Garantias

Daniel Covas
5 min readMar 3, 2023

--

Não, não é sobre o que fazemos com os produtos que compramos. Não é sobre aqueles protocolos que garantem alguma coisa, para assegurar a nossa necessidade de certeza. É sobre o que tomamos como garantido, diariamente, na nossa vida. Esse sim é o tema de discussão de hoje.

  • Garantias
  • Porque tomamos como garantido
  • O querer, o ter, o perder
  • Conclusões
Photo by My Foto Canva on Unsplash

De onde surgem estas garantias? Surgem, sobretudo, pelo tempo. Quanto mais tempo nos habituamos a ter algo, mais fácil é de tomarmos isso como garantido. Vamos imaginar o “amanhã”, o simples conceito do dia seguinte. Tomamos isso como garantido, porque, o registo que temos da vida, é que cada vez que fomos dormir, acordámos sempre para testemunhar o dia seguinte, mais um dia. A mesma coisa com ações simples como andar e falar. São ações que fazem parte do nosso dia-a-dia tantas vezes, de forma tão natural, que assumimos isso como garantido.

Porquê?

A pergunta que sempre nos chateia e que foi o motor da estimulação da nossa curiosidade durante os nossos primeiros anos de vida. E que, nalguma altura, somos desencorajados a utilizá-la de forma tão recorrente. Porque não devemos ser curiosos, porque há coisas que supostamente não devemos saber, enfim. O tema hoje, em específico nesta parte, é porque é que tomamos coisas como garantidas?
Fui deixando algumas migalhas, ao longo da semana, através das publicações nas redes sociais. O tempo e o valor são dois dos aspetos mais determinantes para responder a essa questão. Por norma, tomamos como garantido aquilo que se prova, vezes e vezes sem conta, ao longo do tempo. Como referi acima. Mas porquê?
Bem, o nosso cérebro é magistral em todas as suas artes. Uma delas é poupar-se a si próprio, para que tenha o máximo de recursos disponíveis a todo o momento. É por isso que detalhes como apertar os atacadores, beber água e outras atividades simples são movidas para a memória muscular automática, inconsciente, para libertar o espaço de foco momentâneo para tudo o que possa acontecer. Então, quanto mais tempo passa, menos valor reconhecemos, quer estejamos a falar de um objeto, de um acontecimento repetido, de pessoas, do que seja. E quanto menos valor reconhecemos em algo, mais fácil se torna tomar isso como garantido. É um mecanismo do cérebro para evitar que nos preocupemos.

As 3 fases do valor

Quer seja adquirir um bem material, atingir um feito, pessoal ou profissional, ou alcançar uma relação, de qualquer natureza, estas fases estão sempre presentes.

Desejo

A fase em que cobiçamos algo. Quando começamos a colocar a nossa atenção e foco intencional e determinado. Mentalmente, o desejo, seja no que for, é o que dispara o cérebro a funcionar no curto prazo. Aquilo a que chamamos, normalmente, de motivação. É aquela “faísca” que nos faz acionar. Que nos deixa sedentos de atingir ou ter aquilo que estamos a desejar. Nesta fase, o valor que depositamos no objetivo pretendido é elevado, porque a maioria dos nossos recursos está a ser direcionado para trabalhar nesse sentido. Até que, um dia, alcançamos isso.

* [OBJETIVO] No texto sobre as garantias, quais são os dois aspetos apontados como os mais determinantes para explicar porque tomamos coisas como garantidas? Os dados que vêm a seguir são material à parte e não têm relação com o texto.

* [EXCERTO DOS DADOS]
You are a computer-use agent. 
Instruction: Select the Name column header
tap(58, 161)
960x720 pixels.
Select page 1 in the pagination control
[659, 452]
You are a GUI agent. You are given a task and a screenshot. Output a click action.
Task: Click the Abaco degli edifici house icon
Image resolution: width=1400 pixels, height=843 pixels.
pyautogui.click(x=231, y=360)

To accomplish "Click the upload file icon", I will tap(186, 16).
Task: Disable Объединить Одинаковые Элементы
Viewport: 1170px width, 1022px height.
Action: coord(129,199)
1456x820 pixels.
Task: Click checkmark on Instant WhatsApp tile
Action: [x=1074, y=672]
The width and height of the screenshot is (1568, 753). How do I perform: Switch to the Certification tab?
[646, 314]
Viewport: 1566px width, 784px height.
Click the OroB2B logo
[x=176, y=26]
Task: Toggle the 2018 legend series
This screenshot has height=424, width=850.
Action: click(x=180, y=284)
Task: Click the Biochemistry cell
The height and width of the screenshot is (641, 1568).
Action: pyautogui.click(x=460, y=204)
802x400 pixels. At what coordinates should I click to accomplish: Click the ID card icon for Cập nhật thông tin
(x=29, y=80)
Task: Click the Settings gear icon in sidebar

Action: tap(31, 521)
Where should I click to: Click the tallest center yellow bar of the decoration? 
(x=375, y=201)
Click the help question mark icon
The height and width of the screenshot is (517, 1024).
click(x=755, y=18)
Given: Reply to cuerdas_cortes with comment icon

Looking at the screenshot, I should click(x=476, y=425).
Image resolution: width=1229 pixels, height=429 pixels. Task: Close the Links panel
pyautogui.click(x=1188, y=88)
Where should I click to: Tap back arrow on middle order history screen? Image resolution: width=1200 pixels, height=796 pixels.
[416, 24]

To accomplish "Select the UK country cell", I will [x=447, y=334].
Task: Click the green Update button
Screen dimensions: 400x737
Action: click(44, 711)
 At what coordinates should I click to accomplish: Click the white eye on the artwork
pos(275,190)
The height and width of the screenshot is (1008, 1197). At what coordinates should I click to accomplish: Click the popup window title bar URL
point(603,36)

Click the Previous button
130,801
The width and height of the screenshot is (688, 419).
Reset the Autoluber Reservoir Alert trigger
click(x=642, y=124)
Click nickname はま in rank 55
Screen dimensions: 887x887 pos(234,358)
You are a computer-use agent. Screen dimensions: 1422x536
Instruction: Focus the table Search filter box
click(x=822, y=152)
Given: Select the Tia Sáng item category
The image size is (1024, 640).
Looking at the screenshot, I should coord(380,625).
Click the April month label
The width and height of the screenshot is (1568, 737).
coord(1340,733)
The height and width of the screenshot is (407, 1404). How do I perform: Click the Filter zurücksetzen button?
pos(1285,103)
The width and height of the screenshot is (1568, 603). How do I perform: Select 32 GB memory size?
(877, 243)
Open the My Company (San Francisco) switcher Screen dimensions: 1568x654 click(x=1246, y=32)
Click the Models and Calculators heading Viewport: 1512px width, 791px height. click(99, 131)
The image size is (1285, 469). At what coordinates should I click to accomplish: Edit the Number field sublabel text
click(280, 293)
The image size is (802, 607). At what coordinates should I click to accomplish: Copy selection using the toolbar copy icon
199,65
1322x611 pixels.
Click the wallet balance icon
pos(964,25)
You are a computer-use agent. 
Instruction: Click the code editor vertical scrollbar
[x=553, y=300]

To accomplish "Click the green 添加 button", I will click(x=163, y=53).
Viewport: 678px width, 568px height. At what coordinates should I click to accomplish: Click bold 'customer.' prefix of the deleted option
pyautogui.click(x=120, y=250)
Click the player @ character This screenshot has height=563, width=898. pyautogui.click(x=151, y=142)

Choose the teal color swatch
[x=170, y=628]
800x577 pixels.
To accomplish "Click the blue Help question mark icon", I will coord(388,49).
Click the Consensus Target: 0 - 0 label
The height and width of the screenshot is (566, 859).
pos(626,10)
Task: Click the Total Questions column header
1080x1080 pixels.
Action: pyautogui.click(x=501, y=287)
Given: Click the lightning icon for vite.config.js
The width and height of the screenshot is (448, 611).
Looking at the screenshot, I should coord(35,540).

* [RESOLUÇÃO DO EXERCÍCIO] O tempo e o valor.